Having said that, a novel isn’t shortlisted for the Man Booker prize and the Orange prize for nothing. Room is challenging, facing the issue of captivity boldly, and this is not to be taken for granted. Although I wouldn’t say this novel changes how I perceive the world, (as other people have commented) it certainly puts our general freedom into perspective, and brings to the forefront of our consciousness some horrific issues that are still present in the world today.

However, there were some slight problems, too. I found that when Donoghue was describing a few of Jack and his Ma’s days spent in Room, I got bored. An incredibly detailed description of one day would have satisfied me, because they were all similar to a vast extent. Perhaps this was Donoghue attempting to get across the monotony of their lives; if so, that same monotonous feeling transferred to me. In-depths accounts of what Jack was watching on the TV ceased to interest me very rapidly, as well as how many bits of cereal he ate for breakfast (this is relevant because they have to ration to food, but still not very interesting). Also, I found that Jack’s mother was strangely lenient with him; she didn’t tell him off or have his actions corrected, because despite the pair being in a close relationship, Jack was becoming increasing petulant as the novel went on, and surely Ma would want to teach him manners? Ma was also inconsistent as a character, which I found confusing, because for the majority of the novel she is a fierce mother, and then after the climax she (for those who have the novel) takes an action which forces Jack to stay at his grandparent’s house. Some may argue that this is because of the overwhelming change that Ma is having to face, but it does suggest that she isn’t as close to Jack as originally perceived. Also, the climax. It happens halfway through! I reached it, and then thought, what happens next that can be as interesting? (Nothing, was the answer.)

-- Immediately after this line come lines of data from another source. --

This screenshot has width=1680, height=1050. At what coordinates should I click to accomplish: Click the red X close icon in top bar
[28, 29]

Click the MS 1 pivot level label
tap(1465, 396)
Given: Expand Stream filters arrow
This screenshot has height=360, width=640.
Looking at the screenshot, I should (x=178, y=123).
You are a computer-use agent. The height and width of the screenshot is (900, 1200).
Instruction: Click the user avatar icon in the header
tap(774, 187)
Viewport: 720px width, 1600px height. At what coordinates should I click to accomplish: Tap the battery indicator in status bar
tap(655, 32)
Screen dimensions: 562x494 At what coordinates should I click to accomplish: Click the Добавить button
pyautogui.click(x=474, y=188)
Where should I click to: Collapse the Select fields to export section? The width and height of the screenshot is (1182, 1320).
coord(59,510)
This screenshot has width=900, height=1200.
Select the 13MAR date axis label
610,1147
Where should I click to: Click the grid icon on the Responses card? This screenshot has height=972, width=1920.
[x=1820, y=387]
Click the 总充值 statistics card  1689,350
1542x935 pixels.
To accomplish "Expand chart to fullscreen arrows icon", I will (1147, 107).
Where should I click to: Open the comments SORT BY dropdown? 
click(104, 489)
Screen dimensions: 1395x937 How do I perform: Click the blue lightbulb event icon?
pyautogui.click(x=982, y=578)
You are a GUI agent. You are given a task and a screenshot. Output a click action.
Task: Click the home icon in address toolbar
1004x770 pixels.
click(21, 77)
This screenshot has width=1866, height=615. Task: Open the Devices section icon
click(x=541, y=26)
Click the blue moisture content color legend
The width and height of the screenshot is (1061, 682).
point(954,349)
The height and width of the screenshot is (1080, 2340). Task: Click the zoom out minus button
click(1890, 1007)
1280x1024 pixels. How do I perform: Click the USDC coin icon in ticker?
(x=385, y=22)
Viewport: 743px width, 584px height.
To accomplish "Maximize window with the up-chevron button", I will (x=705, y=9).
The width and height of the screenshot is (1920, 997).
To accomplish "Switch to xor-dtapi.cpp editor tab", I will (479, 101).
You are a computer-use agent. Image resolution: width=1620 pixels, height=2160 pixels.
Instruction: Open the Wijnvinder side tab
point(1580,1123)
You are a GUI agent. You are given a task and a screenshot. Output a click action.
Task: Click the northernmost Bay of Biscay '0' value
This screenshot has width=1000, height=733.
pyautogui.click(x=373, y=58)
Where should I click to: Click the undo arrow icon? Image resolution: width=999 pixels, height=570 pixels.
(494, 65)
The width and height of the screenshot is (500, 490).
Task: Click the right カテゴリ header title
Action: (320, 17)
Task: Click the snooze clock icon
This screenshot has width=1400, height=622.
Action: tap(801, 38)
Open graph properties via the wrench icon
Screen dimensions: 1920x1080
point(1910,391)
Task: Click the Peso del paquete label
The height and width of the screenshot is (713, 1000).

This novel is worth reading if you are looking for something to stretch and test you as a reader; it is unique in it’s perspective and will offer a great sense of variation from all the many other holiday novels that you may be reading.

There Will Be Lies by Nick Lake

The title is correct; I can certify that this novel does involve lies. A plethora of them, in fact. And all these lies revolve around a deaf teenage, Shelby, who lives with a bolshy, and strangely overprotective mother. Shelby is harshly restricted by the strict rules and precautions that she is entitled to follow- but she understands that Shaylene just wants her to be safe. However, once Shelby is admitted into hospital, following a horrendous car crash, her previously sheltered life begins to reveal the seemingly implausible lies that have clung to her throughout her life. And each layer of deceit is peeled away, Shelby’s world is spun ever faster into the oblivion of the astonishing.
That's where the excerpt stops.